====== SUPPLIED INFORMATION ======
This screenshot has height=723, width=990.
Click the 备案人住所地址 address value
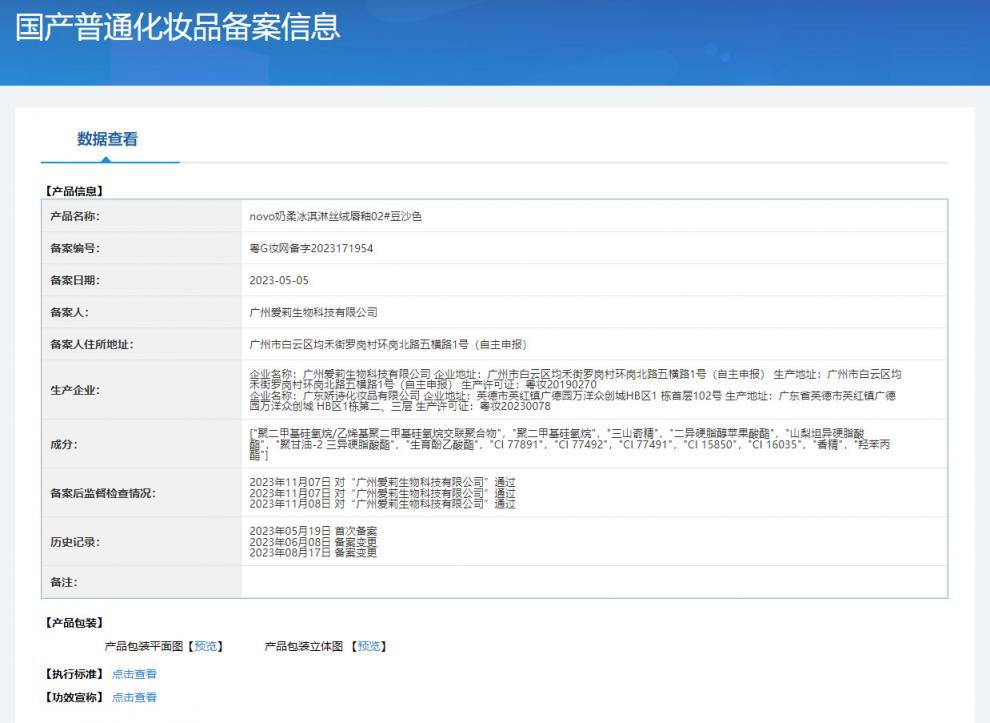[x=388, y=344]
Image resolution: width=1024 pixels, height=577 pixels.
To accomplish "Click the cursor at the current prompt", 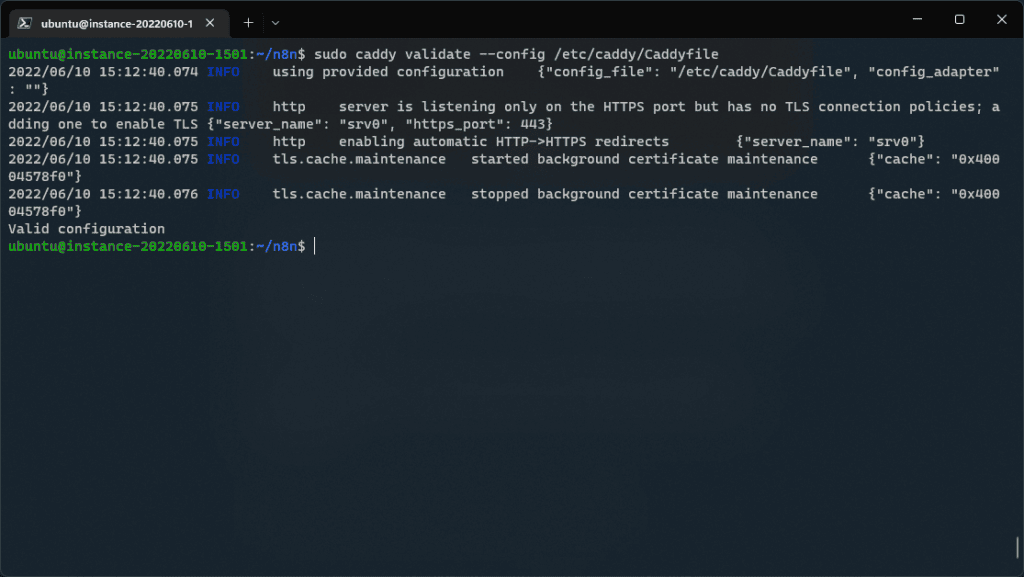I will 314,246.
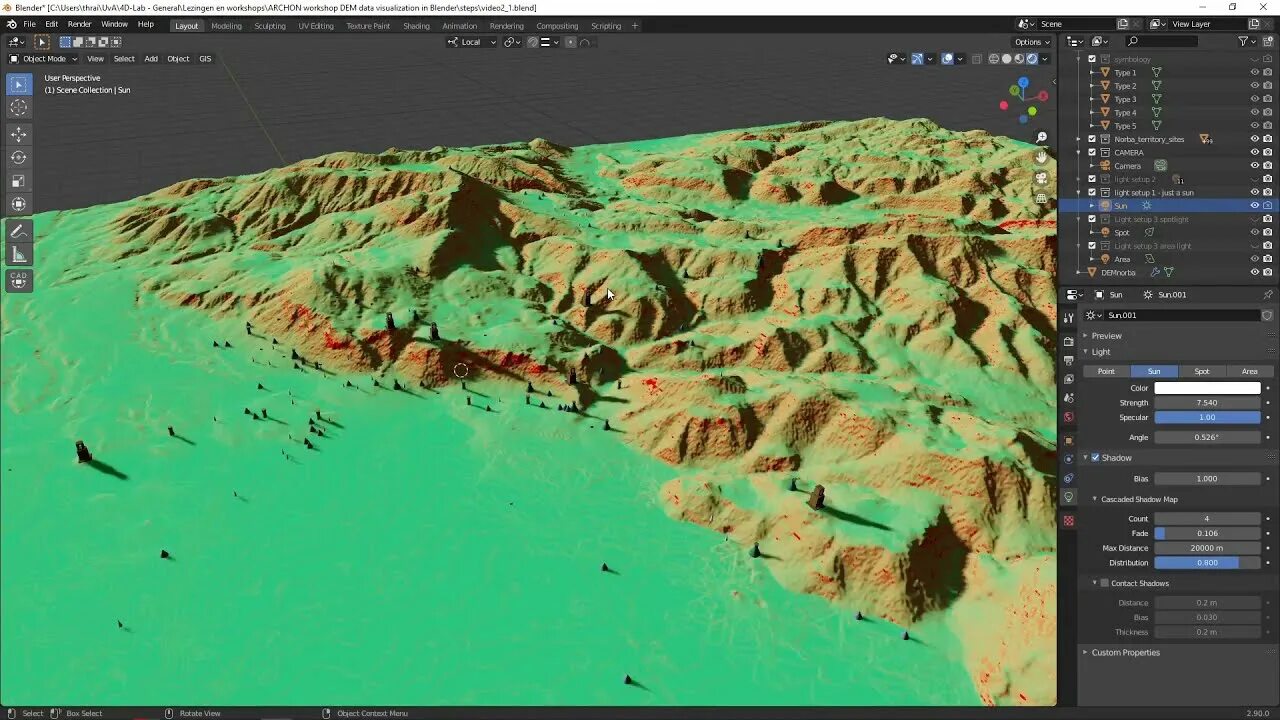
======
WHAT YOU ARE ASKED TO DO - Filter the entries and keep only the lines holding "height".

FINAL ANSWER -
This screenshot has height=723, width=990.
Image resolution: width=1024 pixels, height=577 pixels.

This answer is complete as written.